When such an evaluation establishes the need for an individualized approach, what that should consist of will depend on the symptomatology, the underlying personality disorder, the psychodynamic formulation, and the external relationships with family and peers. Where the issues with which the adolescent patient is struggling seem to be primarily in the cognitive domain, the appropriate psychotherapy should probably be Cognitive-Behavioral Therapy (CBT). When the issues involve identifiable unconscious conflict, or significant affective dysfunction, especially when there is a history of significant anger and/or hostility (Kalogerakis, 2004), psychodynamic psychotherapy must be the treatment of choice. Such research as has addressed the value of individual psychotherapeutic interventions has tended to find that only CBT is of value but this may be a function of the methodology used and the population being studied.

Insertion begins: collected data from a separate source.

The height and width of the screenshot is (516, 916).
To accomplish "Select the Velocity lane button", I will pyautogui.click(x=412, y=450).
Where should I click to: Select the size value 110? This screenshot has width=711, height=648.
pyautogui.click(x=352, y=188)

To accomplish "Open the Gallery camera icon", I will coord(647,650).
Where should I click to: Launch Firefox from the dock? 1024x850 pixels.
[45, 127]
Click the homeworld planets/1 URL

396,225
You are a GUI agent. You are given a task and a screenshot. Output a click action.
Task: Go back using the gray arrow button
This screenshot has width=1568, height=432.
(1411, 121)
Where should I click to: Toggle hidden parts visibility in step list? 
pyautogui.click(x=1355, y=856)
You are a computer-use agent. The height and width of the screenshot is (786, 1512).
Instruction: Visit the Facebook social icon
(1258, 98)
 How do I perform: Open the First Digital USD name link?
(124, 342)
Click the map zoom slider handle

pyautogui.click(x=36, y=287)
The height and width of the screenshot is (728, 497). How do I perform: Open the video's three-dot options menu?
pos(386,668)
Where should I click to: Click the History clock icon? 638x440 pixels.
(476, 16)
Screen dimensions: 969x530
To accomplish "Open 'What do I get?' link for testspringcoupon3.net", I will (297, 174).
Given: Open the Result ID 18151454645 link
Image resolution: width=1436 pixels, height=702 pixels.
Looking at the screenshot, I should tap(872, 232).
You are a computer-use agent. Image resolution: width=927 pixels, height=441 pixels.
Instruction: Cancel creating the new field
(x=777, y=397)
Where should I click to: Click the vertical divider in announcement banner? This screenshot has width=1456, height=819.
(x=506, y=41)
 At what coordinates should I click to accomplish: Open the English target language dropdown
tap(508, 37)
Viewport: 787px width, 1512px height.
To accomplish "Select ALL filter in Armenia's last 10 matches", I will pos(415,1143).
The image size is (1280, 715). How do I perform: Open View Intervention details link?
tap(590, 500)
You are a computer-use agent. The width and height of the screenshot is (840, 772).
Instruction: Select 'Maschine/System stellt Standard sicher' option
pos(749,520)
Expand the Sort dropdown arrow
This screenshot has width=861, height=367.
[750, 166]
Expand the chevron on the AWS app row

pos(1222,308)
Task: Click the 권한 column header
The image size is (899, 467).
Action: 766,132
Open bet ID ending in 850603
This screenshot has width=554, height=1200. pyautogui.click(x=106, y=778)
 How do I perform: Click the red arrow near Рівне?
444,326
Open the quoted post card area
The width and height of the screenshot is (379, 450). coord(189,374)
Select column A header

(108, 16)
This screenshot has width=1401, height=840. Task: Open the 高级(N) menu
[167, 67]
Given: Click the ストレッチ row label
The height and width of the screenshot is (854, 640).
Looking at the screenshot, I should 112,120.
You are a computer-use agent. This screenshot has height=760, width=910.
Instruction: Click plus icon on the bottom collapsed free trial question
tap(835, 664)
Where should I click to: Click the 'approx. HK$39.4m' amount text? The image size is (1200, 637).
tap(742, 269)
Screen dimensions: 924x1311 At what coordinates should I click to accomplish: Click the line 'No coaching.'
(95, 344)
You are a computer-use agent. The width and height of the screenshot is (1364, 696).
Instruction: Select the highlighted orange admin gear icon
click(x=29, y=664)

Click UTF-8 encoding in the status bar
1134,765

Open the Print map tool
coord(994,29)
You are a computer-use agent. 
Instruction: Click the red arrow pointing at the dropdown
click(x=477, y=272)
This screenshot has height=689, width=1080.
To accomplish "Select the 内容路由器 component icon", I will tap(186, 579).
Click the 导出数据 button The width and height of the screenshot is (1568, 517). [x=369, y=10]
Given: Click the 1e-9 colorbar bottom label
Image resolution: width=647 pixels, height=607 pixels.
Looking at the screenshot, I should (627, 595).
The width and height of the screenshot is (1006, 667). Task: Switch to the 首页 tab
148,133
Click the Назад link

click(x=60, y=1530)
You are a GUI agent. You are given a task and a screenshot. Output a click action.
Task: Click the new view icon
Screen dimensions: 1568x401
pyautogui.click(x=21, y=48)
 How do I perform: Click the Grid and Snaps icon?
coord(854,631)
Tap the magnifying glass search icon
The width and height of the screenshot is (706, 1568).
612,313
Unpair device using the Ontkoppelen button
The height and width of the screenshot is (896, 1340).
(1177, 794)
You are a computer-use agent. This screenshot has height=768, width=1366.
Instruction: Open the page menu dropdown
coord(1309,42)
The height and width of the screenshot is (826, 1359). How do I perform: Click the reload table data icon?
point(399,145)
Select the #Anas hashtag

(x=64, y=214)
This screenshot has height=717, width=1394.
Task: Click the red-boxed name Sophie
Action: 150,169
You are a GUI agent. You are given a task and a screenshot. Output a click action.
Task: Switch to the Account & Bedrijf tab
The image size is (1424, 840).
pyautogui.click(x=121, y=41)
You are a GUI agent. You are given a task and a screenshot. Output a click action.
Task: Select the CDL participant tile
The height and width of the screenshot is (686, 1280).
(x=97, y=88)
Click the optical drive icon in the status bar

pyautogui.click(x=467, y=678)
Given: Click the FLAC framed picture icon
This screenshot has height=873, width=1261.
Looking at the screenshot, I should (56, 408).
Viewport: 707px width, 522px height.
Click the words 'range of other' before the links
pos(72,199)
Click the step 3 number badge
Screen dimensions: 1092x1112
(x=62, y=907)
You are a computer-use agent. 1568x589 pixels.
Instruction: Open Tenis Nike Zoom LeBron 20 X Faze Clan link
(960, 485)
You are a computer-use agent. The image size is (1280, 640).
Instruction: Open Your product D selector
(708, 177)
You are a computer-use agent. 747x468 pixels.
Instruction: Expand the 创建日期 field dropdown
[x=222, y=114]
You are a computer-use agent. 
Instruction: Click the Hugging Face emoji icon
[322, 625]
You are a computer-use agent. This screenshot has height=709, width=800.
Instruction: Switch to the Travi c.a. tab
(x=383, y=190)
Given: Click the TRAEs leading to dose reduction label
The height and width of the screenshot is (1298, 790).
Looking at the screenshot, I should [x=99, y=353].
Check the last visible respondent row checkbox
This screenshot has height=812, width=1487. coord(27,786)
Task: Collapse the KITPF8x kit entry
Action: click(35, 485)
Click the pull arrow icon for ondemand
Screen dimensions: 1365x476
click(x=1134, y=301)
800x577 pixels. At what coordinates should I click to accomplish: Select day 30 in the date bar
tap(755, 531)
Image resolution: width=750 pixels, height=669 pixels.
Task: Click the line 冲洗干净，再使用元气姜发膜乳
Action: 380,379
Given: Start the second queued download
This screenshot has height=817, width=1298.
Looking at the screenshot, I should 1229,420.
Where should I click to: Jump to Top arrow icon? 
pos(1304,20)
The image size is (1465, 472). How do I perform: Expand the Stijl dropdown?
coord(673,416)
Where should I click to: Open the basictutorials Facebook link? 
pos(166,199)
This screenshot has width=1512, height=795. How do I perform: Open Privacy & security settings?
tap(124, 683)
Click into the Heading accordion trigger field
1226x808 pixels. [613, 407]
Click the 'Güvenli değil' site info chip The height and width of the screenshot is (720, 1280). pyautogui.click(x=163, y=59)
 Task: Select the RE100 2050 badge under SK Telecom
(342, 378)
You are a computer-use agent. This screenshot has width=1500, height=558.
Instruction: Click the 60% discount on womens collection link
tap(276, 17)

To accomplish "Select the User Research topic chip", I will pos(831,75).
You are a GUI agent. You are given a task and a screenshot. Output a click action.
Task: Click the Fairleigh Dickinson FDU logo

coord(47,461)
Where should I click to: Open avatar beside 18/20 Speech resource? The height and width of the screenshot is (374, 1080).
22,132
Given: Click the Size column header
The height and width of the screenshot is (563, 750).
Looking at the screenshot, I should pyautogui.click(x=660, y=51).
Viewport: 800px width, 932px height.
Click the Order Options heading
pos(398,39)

The actual conduct of therapy does not differ from the standard approaches to the treatment of personality disorders and psychoneurotic disturbances in adolescents. The specific focus will differ from one patient to another but is certain to include attention to affective aspects involving, fear, anxiety, depression, and, of course, anger and hostility. Conflict areas are likely to involve issues of power and impotence, dependence-independence, sexual orientation, and concerns over adequacy, competence and self-esteem.

[SLIDE]


Summary

In summary, though it may often seem otherwise, the present state of knowledge about the causes and prevention of violence is adequate to help reduce the current level of adolescent violence, if we can provide the needed services, but adjustments have to be made in how we approach the problem and research needs to shift the focus of its attention. The sociological and behavioral psychology bias that has guided the bulk of the studies conducted to date has left gaping holes in our knowledge base, especially with regard to the role of unconscious conflict and the emotions in the developing child. At bottom, the problem of the roots of youth violence and its ultimate elimination is an issue for developmental psychology and mental health. This is inherent in the fact that prevention begins with assuring healthy child development in the context of healthy homes, and this is the domain of the child psychiatrist and child psychologist. The fortunate child is better able to resist the temptations and pressures of destructive environmental forces that take such a heavy toll on the vulnerable adolescent. When intervention becomes necessary, a thorough evaluation which includes a psychodynamic formulation that goes beyond the phenomenological, exposing underlying conflicts and anxieties, is a necessary preliminary to an appropriate and comprehensive treatment plan.


As we have learned more and more about violence and its prevention, it has become increasingly clear that the pre-eminent challenge to public health in general and mental health in particular is to educate and strengthen families so as to foster healthy and stable personality development in all domains, and to intervene at the earliest possible moment to correct developmental disturbances. The challenge to government is to mount a major, sustained commitment of financial and programmatic support, that reaches out to all segments of the scientific community that have a role to play in reducing the problem, at the same time that it is seeking to correct the environmental conditions that foster violence and other ills.